Friday, September 21, 2012

The Goddess of No Return



Athens is hot at this time of year and Meletos slept naked, he said, even though he knew that he would probably be seen by the servants.  But it was not through vanity or some decadent sense of exhibitionism; just that the majority of the household... all of them apart from myself, in fact... had served his family since he was just a child.  if they had not seen him naked by now, they were either blind or blinkered.  In which case, it wouldn’t matter how he dressed.  Or didn’t.

Still, he was touchingly modest when I entered his sleeping quarters every morning, to draw back the nightshades and leave some fruit by his bedside; and even more so on those occasions when his dreams had obviously strayed in the direction of sundry physical matters, and he awoke with an erection you could tether a donkey to.  Blushing crimson, he would apologize profusely, and I would back out of the room with my eyes to the ground, apologizing just as vehemently.  Because that is how we do things in this household, and I for one am glad of it.

I like the young master, and not only because we were both given names that, sometimes, cause strangers to look at us sadly, and wonder what awful pains we must have caused our mothers at birth, in order to be saddled with such pregnant titles.  He is Meletus, a name most people know only for the legend of Timagoras - Meletos was the boy’s lover, a foreigner who Timagoras treated like garbage, but who obeyed his partner’s every word.  Including the instruction to “go take a flying jump....”  And I am Empousa, named for the daughter of the Goddess Hecate and her lesbian consort, the ghoul Mormo.  Who inherited Mormo’s traditional penchant for biting bad children, by raising her target towards young men.  According to the legend, she travels by night, seeking out suitable sleepers, then swoops in to drain them of blood and devour their flesh.

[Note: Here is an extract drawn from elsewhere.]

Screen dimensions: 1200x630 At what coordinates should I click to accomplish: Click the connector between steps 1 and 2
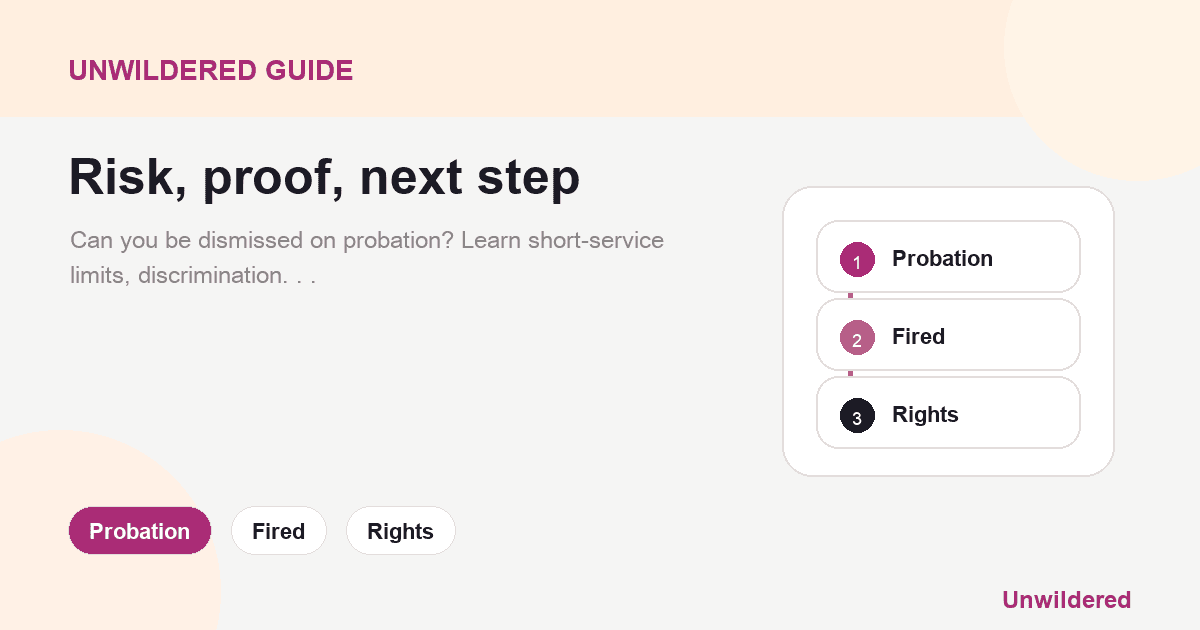(x=850, y=296)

Which, Meletos laughed when first we discussed our misbegotten names, might not be such a bad way to go, and it was only when I was older, and an older man still had taught me to love, that I realized there is more than one way to devour a youth’s flesh.  And more than one life force that you might want to drink.

I cast one more shy and, I hope, unnoticed glance at Meletos’s impressive morning erection, visible even after he draped it with a sheet, then went about the rest of my duties.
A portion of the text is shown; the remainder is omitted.